Data records:
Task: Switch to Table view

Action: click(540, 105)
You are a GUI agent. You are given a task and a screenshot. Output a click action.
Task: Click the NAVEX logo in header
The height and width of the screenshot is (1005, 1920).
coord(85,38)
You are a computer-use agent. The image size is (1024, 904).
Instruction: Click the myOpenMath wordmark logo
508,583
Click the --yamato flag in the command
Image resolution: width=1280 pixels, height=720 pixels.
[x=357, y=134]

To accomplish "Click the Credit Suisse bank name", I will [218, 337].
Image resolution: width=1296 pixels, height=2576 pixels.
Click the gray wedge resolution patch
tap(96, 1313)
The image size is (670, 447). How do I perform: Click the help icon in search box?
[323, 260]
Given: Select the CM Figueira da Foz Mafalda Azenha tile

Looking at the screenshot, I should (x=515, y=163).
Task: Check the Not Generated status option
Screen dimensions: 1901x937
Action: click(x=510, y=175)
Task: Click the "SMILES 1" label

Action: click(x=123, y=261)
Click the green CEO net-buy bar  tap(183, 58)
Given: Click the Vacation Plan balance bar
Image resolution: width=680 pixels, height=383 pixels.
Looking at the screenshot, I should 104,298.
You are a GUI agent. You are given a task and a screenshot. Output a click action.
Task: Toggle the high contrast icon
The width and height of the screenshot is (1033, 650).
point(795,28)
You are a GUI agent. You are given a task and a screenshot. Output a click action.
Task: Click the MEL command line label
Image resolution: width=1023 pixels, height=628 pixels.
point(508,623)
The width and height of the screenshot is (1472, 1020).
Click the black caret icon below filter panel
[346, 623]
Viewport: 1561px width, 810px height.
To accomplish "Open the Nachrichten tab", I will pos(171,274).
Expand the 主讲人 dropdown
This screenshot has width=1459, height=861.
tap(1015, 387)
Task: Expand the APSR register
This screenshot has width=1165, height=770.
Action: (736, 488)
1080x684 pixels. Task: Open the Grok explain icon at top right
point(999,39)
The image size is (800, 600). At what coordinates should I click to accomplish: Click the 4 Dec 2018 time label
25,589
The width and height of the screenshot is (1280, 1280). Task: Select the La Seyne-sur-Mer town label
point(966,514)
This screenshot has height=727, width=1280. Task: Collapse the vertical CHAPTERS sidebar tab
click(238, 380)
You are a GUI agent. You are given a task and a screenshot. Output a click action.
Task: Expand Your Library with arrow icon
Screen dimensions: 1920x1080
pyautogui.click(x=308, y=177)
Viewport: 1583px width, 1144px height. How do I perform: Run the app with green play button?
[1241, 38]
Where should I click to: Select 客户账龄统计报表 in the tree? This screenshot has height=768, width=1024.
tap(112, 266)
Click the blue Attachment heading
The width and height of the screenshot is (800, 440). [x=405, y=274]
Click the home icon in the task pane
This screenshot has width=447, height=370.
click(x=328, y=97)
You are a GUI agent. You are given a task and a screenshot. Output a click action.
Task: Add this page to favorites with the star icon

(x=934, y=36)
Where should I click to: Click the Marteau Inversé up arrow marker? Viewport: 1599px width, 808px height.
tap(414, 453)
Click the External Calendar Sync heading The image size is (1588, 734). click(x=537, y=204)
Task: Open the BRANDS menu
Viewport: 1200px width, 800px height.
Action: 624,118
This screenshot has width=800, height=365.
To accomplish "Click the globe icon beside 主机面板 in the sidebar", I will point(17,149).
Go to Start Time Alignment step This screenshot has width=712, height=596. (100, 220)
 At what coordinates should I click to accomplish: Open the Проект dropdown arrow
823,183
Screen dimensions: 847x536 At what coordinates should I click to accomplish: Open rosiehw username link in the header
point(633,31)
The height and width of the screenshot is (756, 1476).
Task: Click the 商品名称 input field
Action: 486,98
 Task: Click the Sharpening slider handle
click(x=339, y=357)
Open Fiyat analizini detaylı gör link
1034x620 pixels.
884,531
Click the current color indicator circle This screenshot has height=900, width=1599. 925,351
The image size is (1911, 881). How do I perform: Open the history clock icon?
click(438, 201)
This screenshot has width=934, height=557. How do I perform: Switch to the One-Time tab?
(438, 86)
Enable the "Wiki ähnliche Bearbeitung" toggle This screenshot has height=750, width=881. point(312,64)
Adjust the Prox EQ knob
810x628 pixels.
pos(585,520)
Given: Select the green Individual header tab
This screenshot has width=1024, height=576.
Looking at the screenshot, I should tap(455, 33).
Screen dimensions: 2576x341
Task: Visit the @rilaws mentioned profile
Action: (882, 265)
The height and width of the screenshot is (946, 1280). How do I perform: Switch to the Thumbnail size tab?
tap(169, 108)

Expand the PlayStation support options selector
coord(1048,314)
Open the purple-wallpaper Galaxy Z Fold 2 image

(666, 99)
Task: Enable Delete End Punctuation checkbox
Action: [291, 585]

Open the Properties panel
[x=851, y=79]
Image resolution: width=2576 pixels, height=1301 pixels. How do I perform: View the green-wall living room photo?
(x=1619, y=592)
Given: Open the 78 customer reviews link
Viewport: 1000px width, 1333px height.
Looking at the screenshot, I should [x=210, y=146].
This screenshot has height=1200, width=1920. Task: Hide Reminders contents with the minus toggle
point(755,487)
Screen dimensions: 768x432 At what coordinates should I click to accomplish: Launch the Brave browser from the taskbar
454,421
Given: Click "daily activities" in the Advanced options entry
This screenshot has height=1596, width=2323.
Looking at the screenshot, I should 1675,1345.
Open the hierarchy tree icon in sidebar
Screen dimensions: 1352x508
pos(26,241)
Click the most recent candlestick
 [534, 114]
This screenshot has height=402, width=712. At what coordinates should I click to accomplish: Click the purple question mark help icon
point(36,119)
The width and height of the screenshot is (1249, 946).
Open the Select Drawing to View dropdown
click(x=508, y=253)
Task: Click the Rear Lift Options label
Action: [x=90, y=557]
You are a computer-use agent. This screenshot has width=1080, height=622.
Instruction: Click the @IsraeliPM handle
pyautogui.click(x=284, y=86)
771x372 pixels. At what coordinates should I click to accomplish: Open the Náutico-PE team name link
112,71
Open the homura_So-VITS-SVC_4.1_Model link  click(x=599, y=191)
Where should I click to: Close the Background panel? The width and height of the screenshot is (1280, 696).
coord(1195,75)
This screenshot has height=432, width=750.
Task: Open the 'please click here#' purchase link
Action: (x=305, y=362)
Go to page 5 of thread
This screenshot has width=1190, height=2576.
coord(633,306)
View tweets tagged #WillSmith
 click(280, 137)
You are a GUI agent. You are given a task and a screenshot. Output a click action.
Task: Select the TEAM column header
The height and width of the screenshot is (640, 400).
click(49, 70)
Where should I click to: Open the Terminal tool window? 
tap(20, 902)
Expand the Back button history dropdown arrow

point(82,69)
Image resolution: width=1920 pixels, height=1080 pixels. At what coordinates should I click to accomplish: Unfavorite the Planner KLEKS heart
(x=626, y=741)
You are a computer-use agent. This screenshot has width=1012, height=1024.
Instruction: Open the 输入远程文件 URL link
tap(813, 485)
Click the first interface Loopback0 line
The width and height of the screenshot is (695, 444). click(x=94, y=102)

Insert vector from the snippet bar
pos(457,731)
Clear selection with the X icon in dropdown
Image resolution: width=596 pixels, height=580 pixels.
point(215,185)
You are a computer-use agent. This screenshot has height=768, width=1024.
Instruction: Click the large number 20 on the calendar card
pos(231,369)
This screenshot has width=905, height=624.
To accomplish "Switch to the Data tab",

## [DIRECTIONS FOR THIS TASK]
Each record above has to be set down again, exactly and completely.

## [TASK OUTPUT]
Task: Switch to Table view

Action: click(540, 105)
You are a GUI agent. You are given a task and a screenshot. Output a click action.
Task: Click the NAVEX logo in header
The height and width of the screenshot is (1005, 1920).
coord(85,38)
You are a computer-use agent. The image size is (1024, 904).
Instruction: Click the myOpenMath wordmark logo
508,583
Click the --yamato flag in the command
Image resolution: width=1280 pixels, height=720 pixels.
[x=357, y=134]

To accomplish "Click the Credit Suisse bank name", I will [218, 337].
Image resolution: width=1296 pixels, height=2576 pixels.
Click the gray wedge resolution patch
tap(96, 1313)
The image size is (670, 447). How do I perform: Click the help icon in search box?
[323, 260]
Given: Select the CM Figueira da Foz Mafalda Azenha tile

Looking at the screenshot, I should (x=515, y=163).
Task: Check the Not Generated status option
Screen dimensions: 1901x937
Action: click(x=510, y=175)
Task: Click the "SMILES 1" label

Action: click(x=123, y=261)
Click the green CEO net-buy bar  tap(183, 58)
Given: Click the Vacation Plan balance bar
Image resolution: width=680 pixels, height=383 pixels.
Looking at the screenshot, I should 104,298.
You are a GUI agent. You are given a task and a screenshot. Output a click action.
Task: Toggle the high contrast icon
The width and height of the screenshot is (1033, 650).
point(795,28)
You are a GUI agent. You are given a task and a screenshot. Output a click action.
Task: Click the MEL command line label
Image resolution: width=1023 pixels, height=628 pixels.
point(508,623)
The width and height of the screenshot is (1472, 1020).
Click the black caret icon below filter panel
[346, 623]
Viewport: 1561px width, 810px height.
To accomplish "Open the Nachrichten tab", I will pos(171,274).
Expand the 主讲人 dropdown
This screenshot has width=1459, height=861.
tap(1015, 387)
Task: Expand the APSR register
This screenshot has width=1165, height=770.
Action: (736, 488)
1080x684 pixels. Task: Open the Grok explain icon at top right
point(999,39)
The image size is (800, 600). At what coordinates should I click to accomplish: Click the 4 Dec 2018 time label
25,589
The width and height of the screenshot is (1280, 1280). Task: Select the La Seyne-sur-Mer town label
point(966,514)
This screenshot has height=727, width=1280. Task: Collapse the vertical CHAPTERS sidebar tab
click(238, 380)
You are a GUI agent. You are given a task and a screenshot. Output a click action.
Task: Expand Your Library with arrow icon
Screen dimensions: 1920x1080
pyautogui.click(x=308, y=177)
Viewport: 1583px width, 1144px height. How do I perform: Run the app with green play button?
[1241, 38]
Where should I click to: Select 客户账龄统计报表 in the tree? This screenshot has height=768, width=1024.
tap(112, 266)
Click the blue Attachment heading
The width and height of the screenshot is (800, 440). [x=405, y=274]
Click the home icon in the task pane
This screenshot has width=447, height=370.
click(x=328, y=97)
You are a GUI agent. You are given a task and a screenshot. Output a click action.
Task: Add this page to favorites with the star icon

(x=934, y=36)
Where should I click to: Click the Marteau Inversé up arrow marker? Viewport: 1599px width, 808px height.
tap(414, 453)
Click the External Calendar Sync heading The image size is (1588, 734). click(x=537, y=204)
Task: Open the BRANDS menu
Viewport: 1200px width, 800px height.
Action: 624,118
This screenshot has width=800, height=365.
To accomplish "Click the globe icon beside 主机面板 in the sidebar", I will point(17,149).
Go to Start Time Alignment step This screenshot has width=712, height=596. (100, 220)
 At what coordinates should I click to accomplish: Open the Проект dropdown arrow
823,183
Screen dimensions: 847x536 At what coordinates should I click to accomplish: Open rosiehw username link in the header
point(633,31)
The height and width of the screenshot is (756, 1476).
Task: Click the 商品名称 input field
Action: 486,98
 Task: Click the Sharpening slider handle
click(x=339, y=357)
Open Fiyat analizini detaylı gör link
1034x620 pixels.
884,531
Click the current color indicator circle This screenshot has height=900, width=1599. 925,351
The image size is (1911, 881). How do I perform: Open the history clock icon?
click(438, 201)
This screenshot has width=934, height=557. How do I perform: Switch to the One-Time tab?
(438, 86)
Enable the "Wiki ähnliche Bearbeitung" toggle This screenshot has height=750, width=881. point(312,64)
Adjust the Prox EQ knob
810x628 pixels.
pos(585,520)
Given: Select the green Individual header tab
This screenshot has width=1024, height=576.
Looking at the screenshot, I should tap(455, 33).
Screen dimensions: 2576x341
Task: Visit the @rilaws mentioned profile
Action: (882, 265)
The height and width of the screenshot is (946, 1280). How do I perform: Switch to the Thumbnail size tab?
tap(169, 108)

Expand the PlayStation support options selector
coord(1048,314)
Open the purple-wallpaper Galaxy Z Fold 2 image

(666, 99)
Task: Enable Delete End Punctuation checkbox
Action: [291, 585]

Open the Properties panel
[x=851, y=79]
Image resolution: width=2576 pixels, height=1301 pixels. How do I perform: View the green-wall living room photo?
(x=1619, y=592)
Given: Open the 78 customer reviews link
Viewport: 1000px width, 1333px height.
Looking at the screenshot, I should [x=210, y=146].
This screenshot has height=1200, width=1920. Task: Hide Reminders contents with the minus toggle
point(755,487)
Screen dimensions: 768x432 At what coordinates should I click to accomplish: Launch the Brave browser from the taskbar
454,421
Given: Click "daily activities" in the Advanced options entry
This screenshot has height=1596, width=2323.
Looking at the screenshot, I should 1675,1345.
Open the hierarchy tree icon in sidebar
Screen dimensions: 1352x508
pos(26,241)
Click the most recent candlestick
 [534, 114]
This screenshot has height=402, width=712. At what coordinates should I click to accomplish: Click the purple question mark help icon
point(36,119)
The width and height of the screenshot is (1249, 946).
Open the Select Drawing to View dropdown
click(x=508, y=253)
Task: Click the Rear Lift Options label
Action: [x=90, y=557]
You are a computer-use agent. This screenshot has width=1080, height=622.
Instruction: Click the @IsraeliPM handle
pyautogui.click(x=284, y=86)
771x372 pixels. At what coordinates should I click to accomplish: Open the Náutico-PE team name link
112,71
Open the homura_So-VITS-SVC_4.1_Model link  click(x=599, y=191)
Where should I click to: Close the Background panel? The width and height of the screenshot is (1280, 696).
coord(1195,75)
This screenshot has height=432, width=750.
Task: Open the 'please click here#' purchase link
Action: (x=305, y=362)
Go to page 5 of thread
This screenshot has width=1190, height=2576.
coord(633,306)
View tweets tagged #WillSmith
 click(280, 137)
You are a GUI agent. You are given a task and a screenshot. Output a click action.
Task: Select the TEAM column header
The height and width of the screenshot is (640, 400).
click(49, 70)
Where should I click to: Open the Terminal tool window? 
tap(20, 902)
Expand the Back button history dropdown arrow

point(82,69)
Image resolution: width=1920 pixels, height=1080 pixels. At what coordinates should I click to accomplish: Unfavorite the Planner KLEKS heart
(x=626, y=741)
You are a computer-use agent. This screenshot has width=1012, height=1024.
Instruction: Open the 输入远程文件 URL link
tap(813, 485)
Click the first interface Loopback0 line
The width and height of the screenshot is (695, 444). click(x=94, y=102)

Insert vector from the snippet bar
pos(457,731)
Clear selection with the X icon in dropdown
Image resolution: width=596 pixels, height=580 pixels.
point(215,185)
You are a computer-use agent. This screenshot has height=768, width=1024.
Instruction: Click the large number 20 on the calendar card
pos(231,369)
This screenshot has width=905, height=624.
To accomplish "Switch to the Data tab",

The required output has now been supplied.